Short problem: Convert every line of the listing below into a numbered list, leaving out the blank lines.

Element and text location data
========================

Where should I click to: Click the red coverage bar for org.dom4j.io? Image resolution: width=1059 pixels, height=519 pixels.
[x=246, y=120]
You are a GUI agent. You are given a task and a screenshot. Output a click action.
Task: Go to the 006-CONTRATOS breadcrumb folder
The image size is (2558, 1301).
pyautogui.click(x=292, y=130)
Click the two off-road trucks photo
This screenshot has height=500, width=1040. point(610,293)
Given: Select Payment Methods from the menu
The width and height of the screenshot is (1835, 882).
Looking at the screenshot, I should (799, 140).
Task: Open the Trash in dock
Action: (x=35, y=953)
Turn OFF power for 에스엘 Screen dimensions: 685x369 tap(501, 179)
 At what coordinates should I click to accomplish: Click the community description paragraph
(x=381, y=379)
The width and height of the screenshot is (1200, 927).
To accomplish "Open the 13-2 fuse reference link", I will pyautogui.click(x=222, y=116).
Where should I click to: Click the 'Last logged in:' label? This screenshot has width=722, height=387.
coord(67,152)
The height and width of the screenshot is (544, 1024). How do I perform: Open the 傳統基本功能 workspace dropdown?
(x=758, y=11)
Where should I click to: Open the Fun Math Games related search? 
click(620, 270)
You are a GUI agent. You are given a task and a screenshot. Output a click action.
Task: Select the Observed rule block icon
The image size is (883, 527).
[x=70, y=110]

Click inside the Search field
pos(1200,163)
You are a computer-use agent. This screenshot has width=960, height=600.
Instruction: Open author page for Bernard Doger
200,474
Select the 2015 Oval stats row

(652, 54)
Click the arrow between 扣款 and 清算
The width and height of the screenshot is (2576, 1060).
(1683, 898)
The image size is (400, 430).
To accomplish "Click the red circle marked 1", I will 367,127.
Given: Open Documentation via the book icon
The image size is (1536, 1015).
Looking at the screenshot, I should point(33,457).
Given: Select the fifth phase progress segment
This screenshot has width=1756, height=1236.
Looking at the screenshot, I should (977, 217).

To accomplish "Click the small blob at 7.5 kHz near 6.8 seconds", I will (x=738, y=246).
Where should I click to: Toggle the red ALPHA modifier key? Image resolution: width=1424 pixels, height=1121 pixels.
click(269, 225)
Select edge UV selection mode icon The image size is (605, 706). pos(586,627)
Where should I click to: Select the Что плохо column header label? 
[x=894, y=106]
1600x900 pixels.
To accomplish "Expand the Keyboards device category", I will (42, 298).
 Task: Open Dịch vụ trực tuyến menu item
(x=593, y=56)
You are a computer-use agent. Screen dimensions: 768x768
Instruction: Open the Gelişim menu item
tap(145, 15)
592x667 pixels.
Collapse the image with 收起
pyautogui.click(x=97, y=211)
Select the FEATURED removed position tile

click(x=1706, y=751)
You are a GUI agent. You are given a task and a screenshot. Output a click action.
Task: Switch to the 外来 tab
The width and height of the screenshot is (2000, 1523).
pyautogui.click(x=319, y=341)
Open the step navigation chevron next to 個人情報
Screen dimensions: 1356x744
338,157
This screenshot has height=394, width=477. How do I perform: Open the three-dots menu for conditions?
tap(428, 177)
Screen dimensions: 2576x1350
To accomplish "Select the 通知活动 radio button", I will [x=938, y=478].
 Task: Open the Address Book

========================

Result of the task:
1. Where should I click to: Click the red coverage bar for org.dom4j.io? Image resolution: width=1059 pixels, height=519 pixels.
2. [x=246, y=120]
3. You are a GUI agent. You are given a task and a screenshot. Output a click action.
4. Task: Go to the 006-CONTRATOS breadcrumb folder
5. The image size is (2558, 1301).
6. pyautogui.click(x=292, y=130)
7. Click the two off-road trucks photo
8. This screenshot has height=500, width=1040. point(610,293)
9. Given: Select Payment Methods from the menu
10. The width and height of the screenshot is (1835, 882).
11. Looking at the screenshot, I should (799, 140).
12. Task: Open the Trash in dock
13. Action: (x=35, y=953)
14. Turn OFF power for 에스엘 Screen dimensions: 685x369 tap(501, 179)
15.  At what coordinates should I click to accomplish: Click the community description paragraph
16. (x=381, y=379)
17. The width and height of the screenshot is (1200, 927).
18. To accomplish "Open the 13-2 fuse reference link", I will pyautogui.click(x=222, y=116).
19. Where should I click to: Click the 'Last logged in:' label? This screenshot has width=722, height=387.
20. coord(67,152)
21. The height and width of the screenshot is (544, 1024). How do I perform: Open the 傳統基本功能 workspace dropdown?
22. (x=758, y=11)
23. Where should I click to: Open the Fun Math Games related search? 
24. click(620, 270)
25. You are a GUI agent. You are given a task and a screenshot. Output a click action.
26. Task: Select the Observed rule block icon
27. The image size is (883, 527).
28. [x=70, y=110]
29. Click inside the Search field
30. pos(1200,163)
31. You are a computer-use agent. This screenshot has width=960, height=600.
32. Instruction: Open author page for Bernard Doger
33. 200,474
34. Select the 2015 Oval stats row
35. (652, 54)
36. Click the arrow between 扣款 and 清算
37. The width and height of the screenshot is (2576, 1060).
38. (1683, 898)
39. The image size is (400, 430).
40. To accomplish "Click the red circle marked 1", I will 367,127.
41. Given: Open Documentation via the book icon
42. The image size is (1536, 1015).
43. Looking at the screenshot, I should point(33,457).
44. Given: Select the fifth phase progress segment
45. This screenshot has width=1756, height=1236.
46. Looking at the screenshot, I should (977, 217).
47. To accomplish "Click the small blob at 7.5 kHz near 6.8 seconds", I will (x=738, y=246).
48. Where should I click to: Toggle the red ALPHA modifier key? Image resolution: width=1424 pixels, height=1121 pixels.
49. click(269, 225)
50. Select edge UV selection mode icon The image size is (605, 706). pos(586,627)
51. Where should I click to: Select the Что плохо column header label? 
52. [x=894, y=106]
53. 1600x900 pixels.
54. To accomplish "Expand the Keyboards device category", I will (42, 298).
55.  Task: Open Dịch vụ trực tuyến menu item
56. (x=593, y=56)
57. You are a computer-use agent. Screen dimensions: 768x768
58. Instruction: Open the Gelişim menu item
59. tap(145, 15)
60. 592x667 pixels.
61. Collapse the image with 收起
62. pyautogui.click(x=97, y=211)
63. Select the FEATURED removed position tile
64. click(x=1706, y=751)
65. You are a GUI agent. You are given a task and a screenshot. Output a click action.
66. Task: Switch to the 外来 tab
67. The width and height of the screenshot is (2000, 1523).
68. pyautogui.click(x=319, y=341)
69. Open the step navigation chevron next to 個人情報
70. Screen dimensions: 1356x744
71. 338,157
72. This screenshot has height=394, width=477. How do I perform: Open the three-dots menu for conditions?
73. tap(428, 177)
74. Screen dimensions: 2576x1350
75. To accomplish "Select the 通知活动 radio button", I will [x=938, y=478].
76.  Task: Open the Address Book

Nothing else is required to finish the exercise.